Now Murray goes on to say that there three things that God used to bring reformation and revival in that setting. I will give you a hint at the other two, but I won’t read about them. The second thing that he mentions is the conversion of Thomas Chalmers in 1809. Thomas Chalmers had been a moderate clergyman in a tiny, obscure parish near St. Andrews University. He was more interested in mathematics than he was in theology, and the Lord converted him on his deathbed. And then brought him back from his deathbed to minister for many more years in the church of Scotland.
The third thing that he mentions is the publication of a book by Thomas McRee called The Biography of John Knox. And that book found its way to the shelves of laymen and women all over Scotland, and it is said that that book worked in their hearts almost like Homer’s stories worked in the hearts of the Greeks, causing people to aspire to be like these great reformational heroes that John Knox talked about in his own time, and which McRee talked about in his books.

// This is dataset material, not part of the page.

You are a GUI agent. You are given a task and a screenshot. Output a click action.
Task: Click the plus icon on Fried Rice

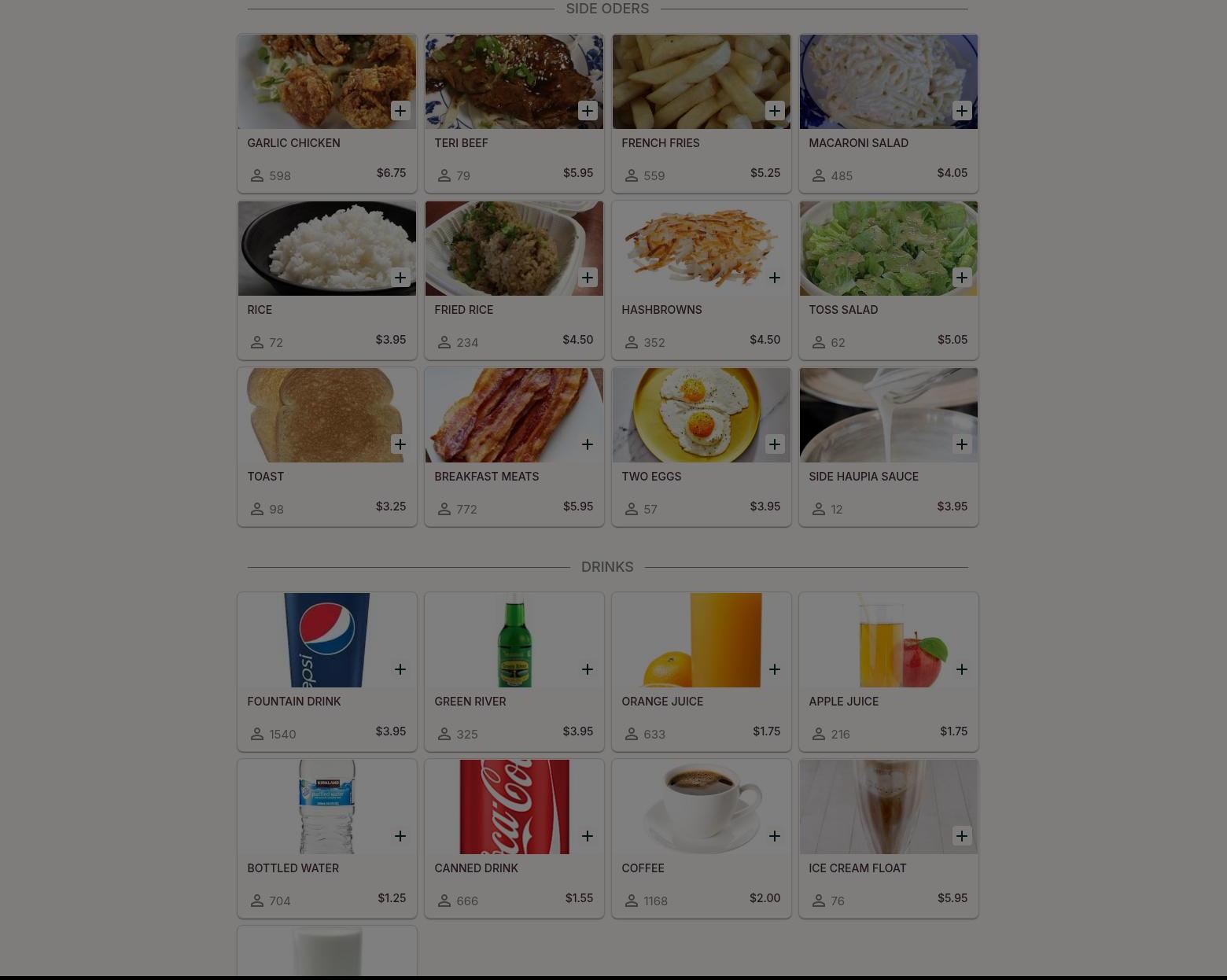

But the first thing that Murray says was used by the Lord to bring about reformation and revival was this: “Within a short span of years three events occurred which mark the beginnings of a new and better day. The first was the birth of a succession of infants whose names were later to be revered all over the land. James Buchanan in 1804, William Cunningham in 1805, R.S. Camblish in 1806, James Bannerman in 1807, James Begg in 1808, Horatious Bonar in 1808, A. Moody Stewart in 1809, Andrew Bonar in 1810, Robert Murray McCheyne in 1813, George Smeeten in 1814.”
Those names may not mean much to many of you here, but those were the men, those were the first order Evangelicals that God raised up all in a tiny span of years and thirty years later they would break forth on the Scottish scene and they would be used by God to bring life into the hearts of men and women.
What was God’s stratagem against Satan there? The birth of covenant children, nurtured under the truth of God, who broke forth on the scene, preaching and living the word of God. God’s covenant promises working out in His plan, His program of mercy. That is the bright spot in the story of this dark human descent into sin, even the story we see here in Genesis 4.
Perhaps we should begin praying that the Lord will in our own day raise up a generation of mighty men who know the Lord, who will proclaim His word fearlessly and faithfully. And perhaps we shall see reformation and revival in our own land.